You could store the data in a git repo per domain, so that implicit de-duplicati...

oefrha · on Dec 22, 2019

git is pretty bad at handling large binary blobs. Good old timestamped directories with hardlinks (a la rsync --link-dest) probably works better.

fit2rule · on Dec 22, 2019

Git isn't that bad at handling binary blobs - as long as you enable LFS support, and your git repo is served locally, as suggested, you'll do fine.

oefrha · on Dec 22, 2019

> as long as you enable LFS support

You still end up with two copies of the same file, one in the local LFS “server”, one in the work tree, no? (I only played with LFS a bit many years ago when it first came out, so I could be wrong.) Unless you take into account deduplication built into certain filesystems.

fit2rule · on Dec 22, 2019

You don't get copies until you need them - thats the point entirely. More details here:

https://www.atlassian.com/git/tutorials/git-lfs

Also saves you from beating up your index with every change.

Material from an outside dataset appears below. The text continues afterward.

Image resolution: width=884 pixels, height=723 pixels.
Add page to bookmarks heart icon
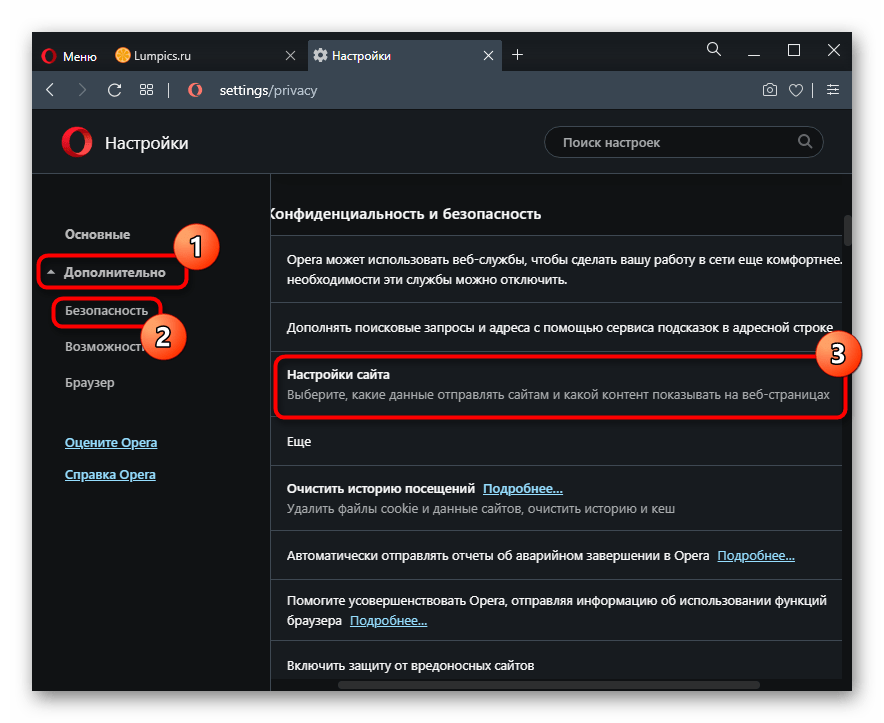(x=796, y=90)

I've been using GIT LFS for the last 6 months with an Unreal Engine project, with multiple gigabytes of files being tracked, and it really is painless.

oefrha · on Dec 22, 2019

> You don't get copies until you need them

I know. But you do need them, and files in your work tree don’t magically disappear when you commit them in (presumably). So either you delete the work tree copy immediately after pushing it to LFS server, and duplicate the server copy every time you need to access it, in which case the file is only duplicated then but comes with elevated cost of access, or the latest copy sits around costing double the amount of space at all times.

fit2rule · on Dec 22, 2019

I don't see the issue? Either you want to use Git or not. I have gigabyte-scale files in my 6-month old repo's and haven't ever run into any issues. Of course this may be because my git server is right next to my desk and I'm on gigabit ethernet ..

Hello71 · on Dec 22, 2019

or just use a bare repo?

hunter2_ · on Dec 22, 2019

Aside: are there non-binary and/or non-large blobs? I'm thinking along the lines of ATM machine / PIN number but maybe BLOB no longer implies "binary large" without being explicit.

wurst_case · on Dec 22, 2019

I like the elegance of this idea.

archivist1 · on Dec 22, 2019

I like this idea, especially using git to version the store. With automatic commits, you could roll back to a particular date to see the page versions then. A personal "archive.org" sounds very awesome!

solarkraft · on Dec 22, 2019

I like the idea (not of git, but a personal archive), especially if search is integrated.

However what'd make it really amazing for me would be the ability to share those archived versions with everyone around the world, so we wouldn't have to duplicate our efforts or would have a higher chance of having that specific version of one special page saved.

For now the best way to contribute to this seems to be centralization: Donate to archive.org.